Rehabilitation is an important phase of AN because it is during this phase that the lost functions and tissues are restored to normal or near-normal conditions. Recovery appears to be influenced by several factors, such as age, duration of AN, and the refeeding protocol used. Ideally, the recovery process should be studied with a longitudinal design. Despite the cross-sectional nature of the present study, the findings show that the BMR and leptin concentrations of the subjects who had anthropometrically recovered for 1 y returned to near normal, suggesting full reversibility of the changes produced by AN. It is interesting to note that there was a high interindividual variability in leptin concentrations in the R-AN patients in our study; in some cases, these concentrations exceeded the concentrations of control subjects. The direct causes of this remain to be identified. As pointed out by other authors, large increases in leptin concentrations during weight restoration could be due to disproportionate accumulation of fat during this phase (64). Moreover, a disregulation of leptin after weight gain in patients with AN was supposed by Eckert et al (26) with the hypothesis that plasma leptin concentrations during nutritional rehabilitation could be related to neuroendocrine abnormalities during weight loss.

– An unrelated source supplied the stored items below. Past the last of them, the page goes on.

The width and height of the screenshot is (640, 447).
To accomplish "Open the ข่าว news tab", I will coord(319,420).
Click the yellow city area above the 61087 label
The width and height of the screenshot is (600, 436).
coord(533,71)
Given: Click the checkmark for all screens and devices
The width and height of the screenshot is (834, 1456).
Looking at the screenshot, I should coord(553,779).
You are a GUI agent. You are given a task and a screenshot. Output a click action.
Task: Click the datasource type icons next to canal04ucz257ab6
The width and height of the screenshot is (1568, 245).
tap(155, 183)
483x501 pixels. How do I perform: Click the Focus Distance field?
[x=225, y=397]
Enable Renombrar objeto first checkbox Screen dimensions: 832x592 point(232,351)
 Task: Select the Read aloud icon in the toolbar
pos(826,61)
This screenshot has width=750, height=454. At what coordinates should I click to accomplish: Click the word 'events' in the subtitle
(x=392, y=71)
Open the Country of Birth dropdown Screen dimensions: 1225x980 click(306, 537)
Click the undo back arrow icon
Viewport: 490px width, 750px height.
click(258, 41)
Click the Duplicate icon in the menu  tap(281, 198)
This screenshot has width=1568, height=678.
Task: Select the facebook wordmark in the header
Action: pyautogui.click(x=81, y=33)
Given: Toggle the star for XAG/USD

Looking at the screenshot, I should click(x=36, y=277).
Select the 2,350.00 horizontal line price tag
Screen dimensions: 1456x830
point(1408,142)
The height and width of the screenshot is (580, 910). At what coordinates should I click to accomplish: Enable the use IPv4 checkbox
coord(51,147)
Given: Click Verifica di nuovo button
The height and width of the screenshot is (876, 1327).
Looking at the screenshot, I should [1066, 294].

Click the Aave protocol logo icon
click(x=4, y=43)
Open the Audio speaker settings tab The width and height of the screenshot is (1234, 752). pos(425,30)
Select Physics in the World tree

In conclusion, this study showed that there is a relation between BMR and leptin concentration, both of which are lower in AN patients than in healthy control subjects. The study also showed that the decrease in BMR observed in AN patients cannot be fully explained by a modification in the composition of FFM, a residual 30% being explained by plasma leptin concentrations. In animal models, mechanisms have been shown to exist (such as suppression of neuropeptite Y secretion and uncoupling mitochondrial oxidative phosporylation) that might be involved in the modulation of the relation between BMR and leptin in AN subjects.